You may also have heard about the #IStandWithAhmed hashtag, and that the young man now has multiple invitations – to several college campuses, to NASA’s Jet Propulsion Laboratory, to a television show hosted by a Canadian astronaut, and even a personal invitation from Mark Zuckerberg to visit the Facebook campus.

He’s even gotten a ticket to the White House.

Hillary Clinton also tweeted her support, telling Ahmed to “stay curious and keep building.”

Her encouragement echoes another phrase – “stay hungry, stay foolish” – made famous by a more well-known tinkerer. That man’s name was Steve Jobs, the co-founder of Apple.

Steve Jobs was always open about the fact that his early tinkering with electronics led to his eventual career in technology. In a 1994 interview, he shared fond recollections of being a teenager and building “blue boxes” – devices that let users make free phone calls to anywhere in the world. He was 17 – only three years older than Ahmed is now. “That was magical,” he said of his early experiments. “Experiences like that taught us the power of ideas.”

His company went on to make another revolutionary phone device – the iPhone.

Those early “blue boxes” were illegal. Clocks, on the other hand, are not.

Another difference between the two tinkerers: though his father was Syrian, we think of Steve Jobs as white.

Many believe that Ahmed Mohamed’s name, race and religion caused him to be punished for something that is normally encouraged in white children.
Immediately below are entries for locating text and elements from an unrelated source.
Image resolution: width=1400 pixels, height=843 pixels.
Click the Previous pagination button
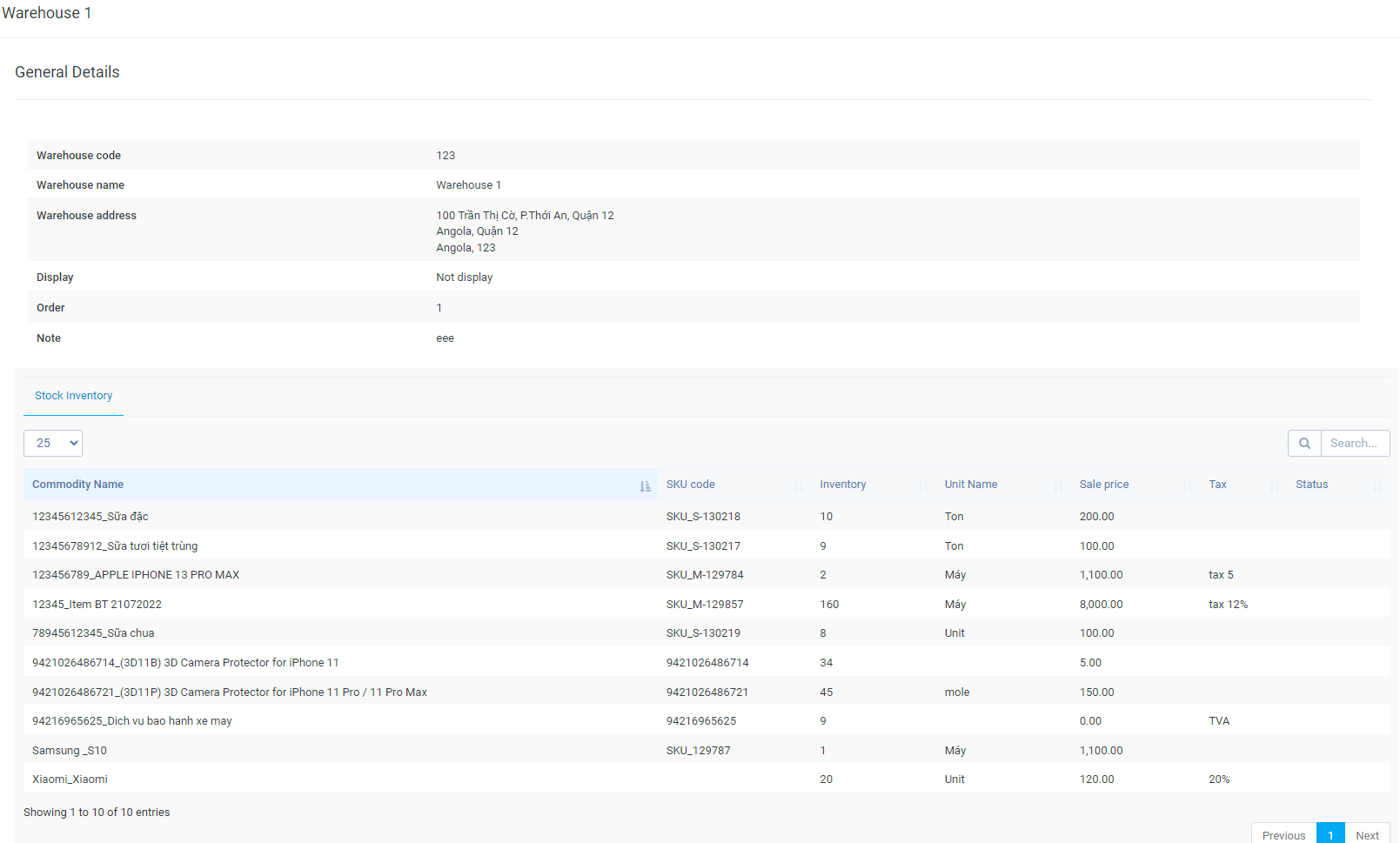(1283, 833)

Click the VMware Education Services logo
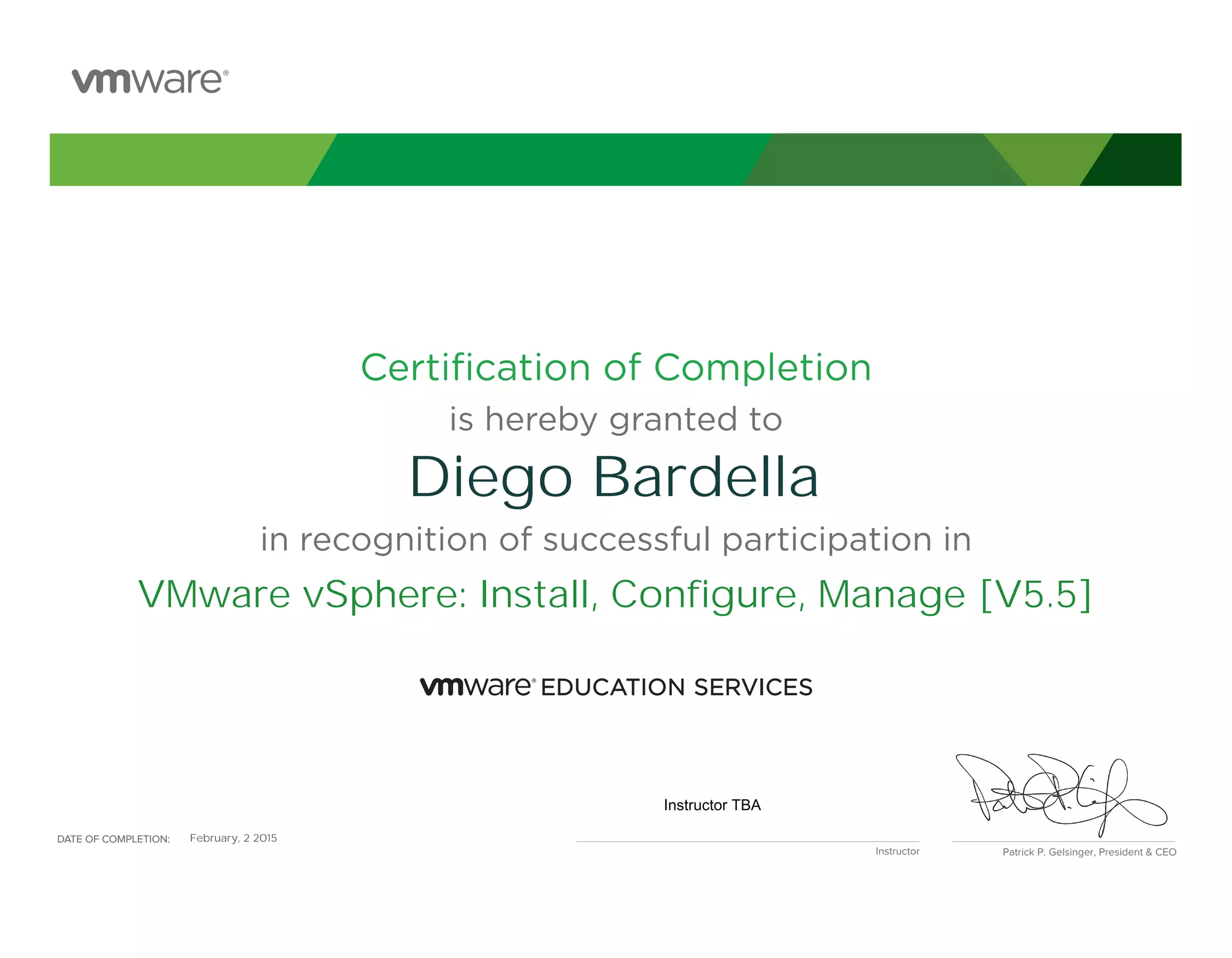[x=477, y=686]
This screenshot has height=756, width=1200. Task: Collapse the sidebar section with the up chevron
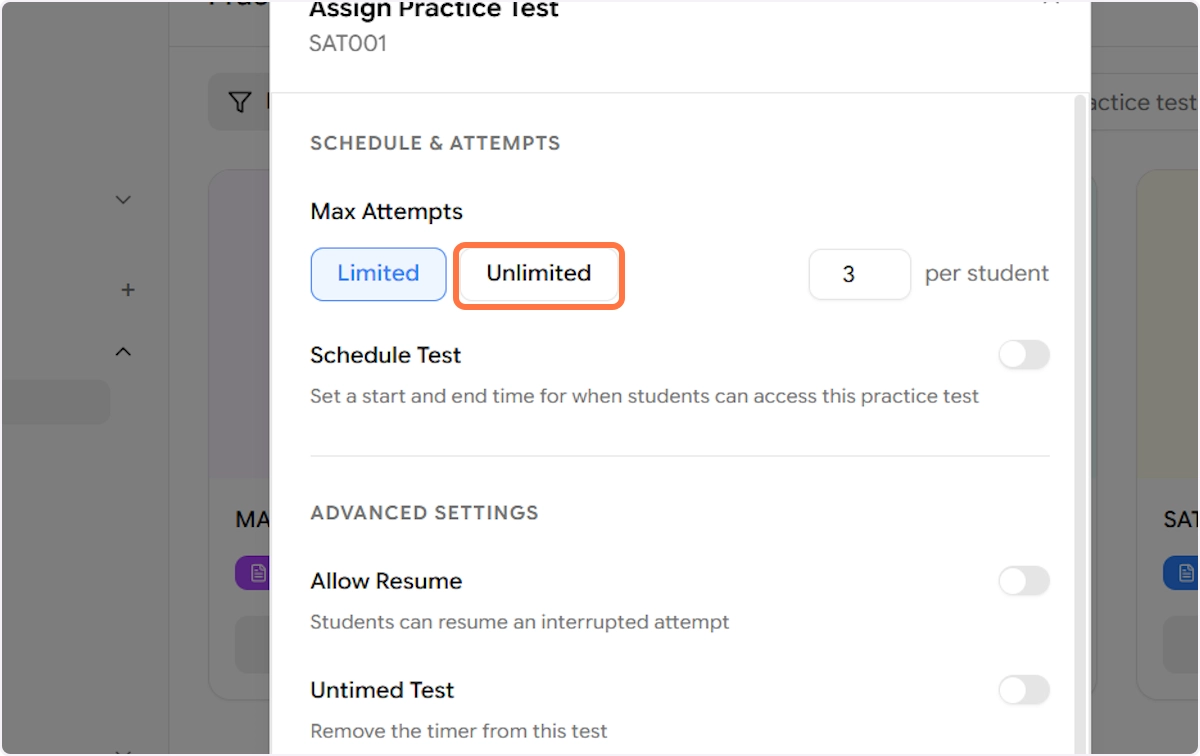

That’s why it’s important that the #IStandWithAhmed hashtag is more than a post-racial saga with a fairy-tale ending. It has reignited a conversation about race and bias in the tech industry and related STEM (Science, Technology, Engineering and Mathematics) fields. In a climate where the lack of diversity in even the youngest tech start-ups is a constant point of scrutiny in Silicon Valley, the arrest of Ahmed is another telling example of the barriers that students of color face even before entering the job market.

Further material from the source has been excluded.